The deep-sea hot springs known as hydrothermal ventsare found along the oceans' ridges, a total of 46,000 miles of submarine mountain ranges that extend north to south through all the major seas. These ridges grow where the massive tectonic plates of the earth's crust are pulling apart. As the plates separate, lava flows in between them, adding new sea floor at up to seven inches per year. The newly formed crust is made of dark, glassy lava that cracks as it cools. Water seeps through these cracks, picking up heat and minerals from the molten rock that lies beneath the crust. This water then spouts back out through the vents.

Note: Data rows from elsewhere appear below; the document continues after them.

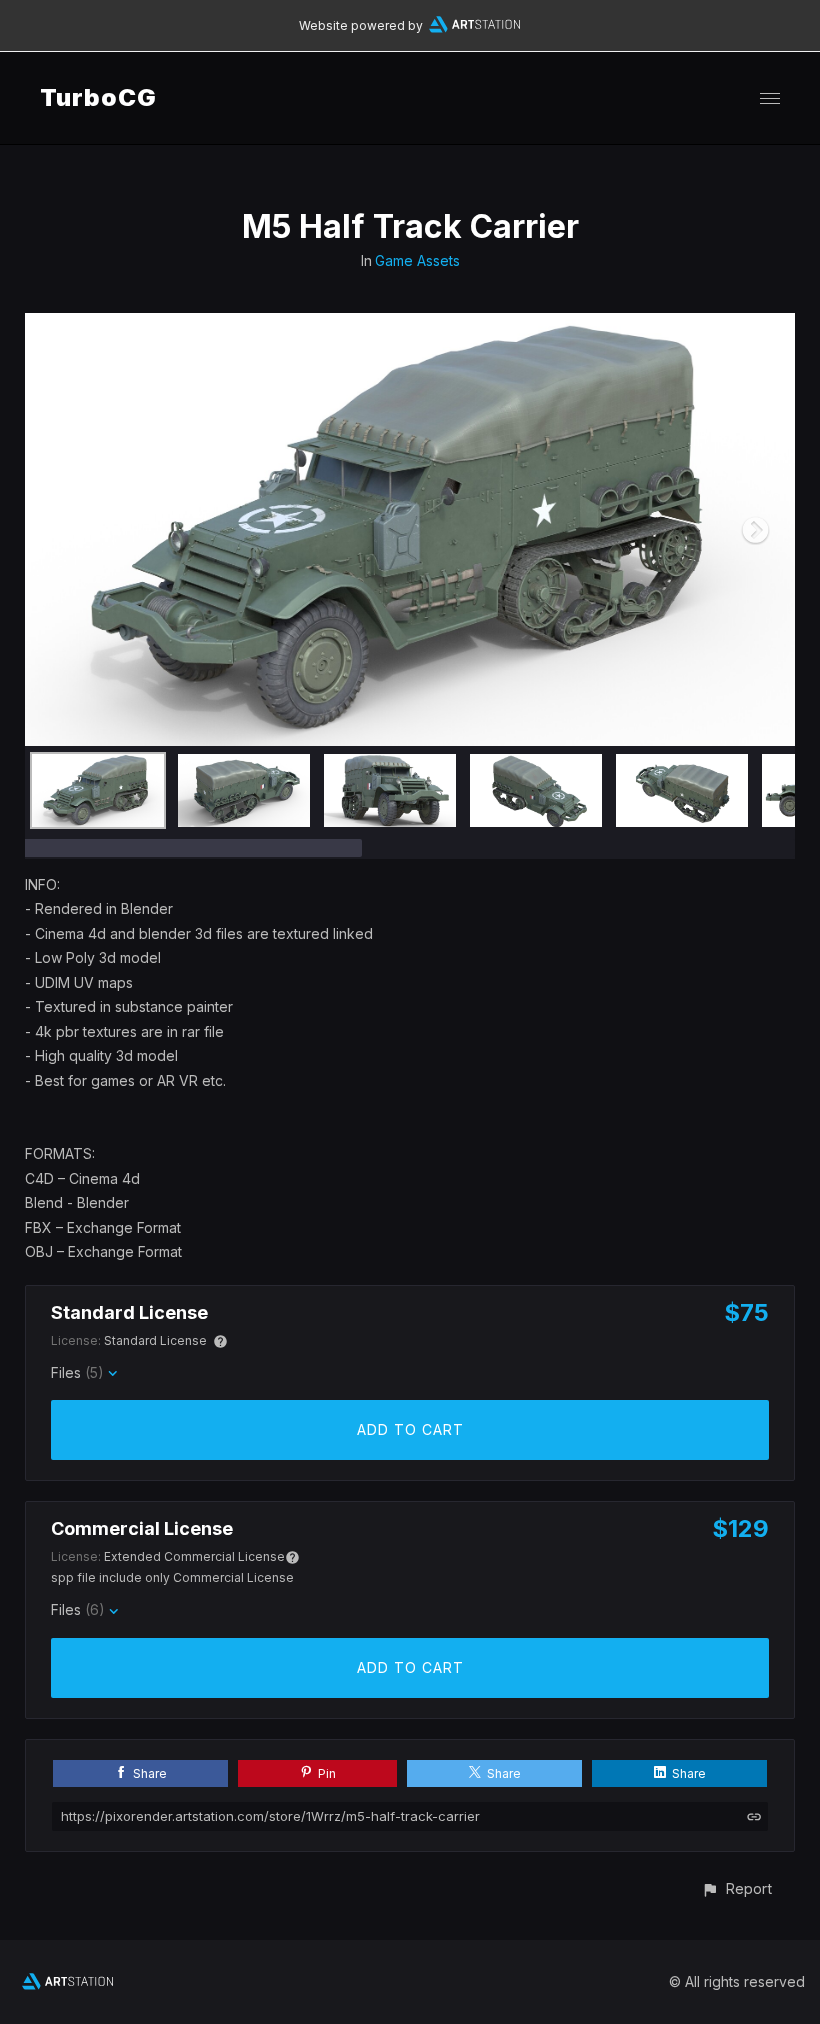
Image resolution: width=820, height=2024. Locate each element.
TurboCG (98, 97)
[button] (736, 1888)
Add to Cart (410, 1429)
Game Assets (417, 260)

The water ranges from 50 to 700 degrees F, depending on the type of vent. Even at temperatures above 212 degrees F, however, the water is superheated rather than boiling because the pressure is so great (250 atmospheres) at the depths where vents have been found--from 2,600 to 20,000 feet (the deepest the sea gets is about 35,000 feet). While the temperature of the hotter vents' water is far too high for animals to live in, this superheated water mixes so rapidly with the near-freezing surrounding water that most vent animals live at temperatures close to 35 degrees.

Vents are home to a great diversity of life: more than 250 known species of free-living bacteria and about 300 newly described animal species. These animals typically live within about 30 yards of their vent.

Not surprisingly, vents in different parts of the world tend to have different animals. For example, the giant tubeworms live only along the East Pacific Rise, which lies off the western coasts of Mexico and South America. Shrimp predominate at vents along the Mid-Atlantic Ridge, and barnacles, limpets, and snails predominate at the Mariana vents of the western Pacific.